A sense of wonder and curiosity is evoked throughout the show. The time commitment, attention to detail, and technical skill of these women artists is remarkable. One of the most finely executed examples is a textile of indigo batik on a bright white background. This would have been worn as a lower garment by a woman in the Chinese Indonesian community as a sign of mourning. The design is visually reminiscent of the fine blue and white decorative style widely used in Chinese porcelain, which has also inspired Islamic, Japanese, and European ceramics. Batik is a “resist” process that uses wax to prevent areas from absorbing the dye into which a whole cloth is then immersed multiple times. Usually, it is the wax that creates the details. In this case, the wax is applied to preserve the background. To achieve the nuances in tone from the blue dye and to maintain the crisp white upon which the delicate blue design of birds and flowers appears would have required immense proficiency and patience. 

Identity 2010.354 soldier batik

Also displayed are a range of beautiful blouses from the Philippines.

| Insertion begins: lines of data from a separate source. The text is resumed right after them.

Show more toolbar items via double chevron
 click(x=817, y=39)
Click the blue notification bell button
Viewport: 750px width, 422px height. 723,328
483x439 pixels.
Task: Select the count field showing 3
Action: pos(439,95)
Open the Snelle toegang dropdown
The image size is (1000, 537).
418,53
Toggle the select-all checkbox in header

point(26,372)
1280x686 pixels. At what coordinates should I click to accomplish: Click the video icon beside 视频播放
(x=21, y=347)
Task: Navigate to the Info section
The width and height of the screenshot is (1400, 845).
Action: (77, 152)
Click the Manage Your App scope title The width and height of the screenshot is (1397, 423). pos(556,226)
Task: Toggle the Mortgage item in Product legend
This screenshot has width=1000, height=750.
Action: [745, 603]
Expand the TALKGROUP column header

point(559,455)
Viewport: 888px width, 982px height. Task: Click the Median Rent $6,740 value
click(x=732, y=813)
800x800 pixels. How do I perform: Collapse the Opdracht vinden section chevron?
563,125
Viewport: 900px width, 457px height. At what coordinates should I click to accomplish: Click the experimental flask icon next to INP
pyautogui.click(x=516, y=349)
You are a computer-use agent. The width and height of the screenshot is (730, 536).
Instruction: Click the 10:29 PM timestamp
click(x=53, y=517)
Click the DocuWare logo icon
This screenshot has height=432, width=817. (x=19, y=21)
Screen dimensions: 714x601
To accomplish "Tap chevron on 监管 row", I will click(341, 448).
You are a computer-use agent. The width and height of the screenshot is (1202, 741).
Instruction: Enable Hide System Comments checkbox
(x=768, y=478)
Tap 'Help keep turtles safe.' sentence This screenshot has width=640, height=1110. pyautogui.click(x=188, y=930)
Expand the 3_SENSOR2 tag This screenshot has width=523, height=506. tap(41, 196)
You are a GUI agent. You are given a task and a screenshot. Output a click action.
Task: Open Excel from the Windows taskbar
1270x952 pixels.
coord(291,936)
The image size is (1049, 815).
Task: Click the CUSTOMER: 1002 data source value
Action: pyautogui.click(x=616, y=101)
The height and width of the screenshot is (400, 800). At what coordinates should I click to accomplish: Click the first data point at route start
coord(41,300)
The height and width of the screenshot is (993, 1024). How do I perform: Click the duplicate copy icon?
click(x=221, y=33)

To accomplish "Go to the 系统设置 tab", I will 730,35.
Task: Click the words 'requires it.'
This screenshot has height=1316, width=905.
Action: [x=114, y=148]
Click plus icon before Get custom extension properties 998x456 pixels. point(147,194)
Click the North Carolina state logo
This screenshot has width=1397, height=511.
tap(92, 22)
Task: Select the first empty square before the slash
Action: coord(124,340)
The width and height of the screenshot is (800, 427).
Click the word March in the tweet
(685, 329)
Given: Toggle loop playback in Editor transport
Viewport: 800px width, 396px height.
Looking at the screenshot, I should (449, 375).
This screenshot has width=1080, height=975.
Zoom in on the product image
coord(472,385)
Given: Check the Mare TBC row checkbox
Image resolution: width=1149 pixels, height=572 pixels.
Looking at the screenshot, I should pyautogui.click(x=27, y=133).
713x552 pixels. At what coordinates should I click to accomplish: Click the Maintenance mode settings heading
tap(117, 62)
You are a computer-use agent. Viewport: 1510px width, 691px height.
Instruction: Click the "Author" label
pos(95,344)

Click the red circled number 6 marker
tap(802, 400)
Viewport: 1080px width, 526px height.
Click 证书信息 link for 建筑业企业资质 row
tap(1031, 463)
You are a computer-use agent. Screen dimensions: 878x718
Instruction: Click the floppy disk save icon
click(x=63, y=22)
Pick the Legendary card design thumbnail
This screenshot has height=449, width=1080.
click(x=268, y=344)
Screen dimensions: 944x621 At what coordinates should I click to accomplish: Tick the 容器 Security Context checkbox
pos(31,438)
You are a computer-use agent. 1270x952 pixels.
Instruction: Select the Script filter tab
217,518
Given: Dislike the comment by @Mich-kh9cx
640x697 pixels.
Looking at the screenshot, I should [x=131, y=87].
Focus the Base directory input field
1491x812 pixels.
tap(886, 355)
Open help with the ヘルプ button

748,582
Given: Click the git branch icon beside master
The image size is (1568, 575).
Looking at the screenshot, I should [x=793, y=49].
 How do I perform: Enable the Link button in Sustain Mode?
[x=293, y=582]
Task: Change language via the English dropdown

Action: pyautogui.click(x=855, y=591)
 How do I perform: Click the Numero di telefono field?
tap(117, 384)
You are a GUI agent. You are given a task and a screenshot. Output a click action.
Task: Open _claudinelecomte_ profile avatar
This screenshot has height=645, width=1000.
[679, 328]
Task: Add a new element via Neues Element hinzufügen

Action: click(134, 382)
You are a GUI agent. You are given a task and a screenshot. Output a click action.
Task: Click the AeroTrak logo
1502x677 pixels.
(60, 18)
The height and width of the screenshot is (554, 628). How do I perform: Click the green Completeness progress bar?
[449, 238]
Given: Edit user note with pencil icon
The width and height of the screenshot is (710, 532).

One is decorated with a multitude of shell sequins, another is made and embellished with intricate embroidery from pineapple leaf fibers, and a particularly vibrant top displays the artist’s finesse and whimsy in employing the felted bark of a mulberry tree. Whether wrapped, worn, or draped, whether covered in flora, fauna, pattern, narrative scenes, or sacred symbols, the exhibition’s curator Natasha Reichle has been meticulous in presenting each object as an invitation not only to step back in time but to gaze into the metaphorical mirror. 

Re-examining how, with what, and why we apparel ourselves as we do at this moment in time conjures up everything from mask mandates to the impact of fast fashion on global artisans, factory workers, body image, and planetary overproduction. We can each likely find our own stories woven through the warp or weft of these textiles, either through direct threads of ancestry or ties to the many cultures that passed throught the straits, seas, and oceans inhabited by these Southeast Asian Penelopes. 

My mother was born in Malaysia in December 1941, and traveled as an infant through those waterways to arrive as a war refugee in the United Kingdom. There are only two pieces from Malaysia on display in this show. One is a ceremonial cloth of the Iban people who practice a challenging method of textile patterning known at ikat, which requires knowledge of botany and chemistry to prepare the dyes safely and properly. Myth holds that also needed are visitations in the dream state from the sisters of legend who reveal the designs to be woven. The other cloth, also from Malaysia’s Borneo Island, is perhaps the most worn textile in the show. It illustrates that the Iban people closely valued the age of a cloth. This heirloom may have passed down through many generations, as my mother’s story will pass through me to my children. Objects and the way we treat them, as with other people, can speak volumes about who we are.

It was around 20,000-30,000 years ago that ancient humans began interlacing leaves and twigs into handy objects for carrying things and keeping the elements at bay. By the time our neolithic ancestors began making tools out of stone, the creation of fabrics from the thread of plant fibers was common practice. There’s something primal, intrinsic, and universal to the practice of weaving. The weaving of sound brings us music, the weaving of words brings poetry, the weaving of cultures and experiences can enrich and expand understanding. The exhibit stirs good connections. Check it out. — Tamsin Smith

It’s open until May 2, 2022.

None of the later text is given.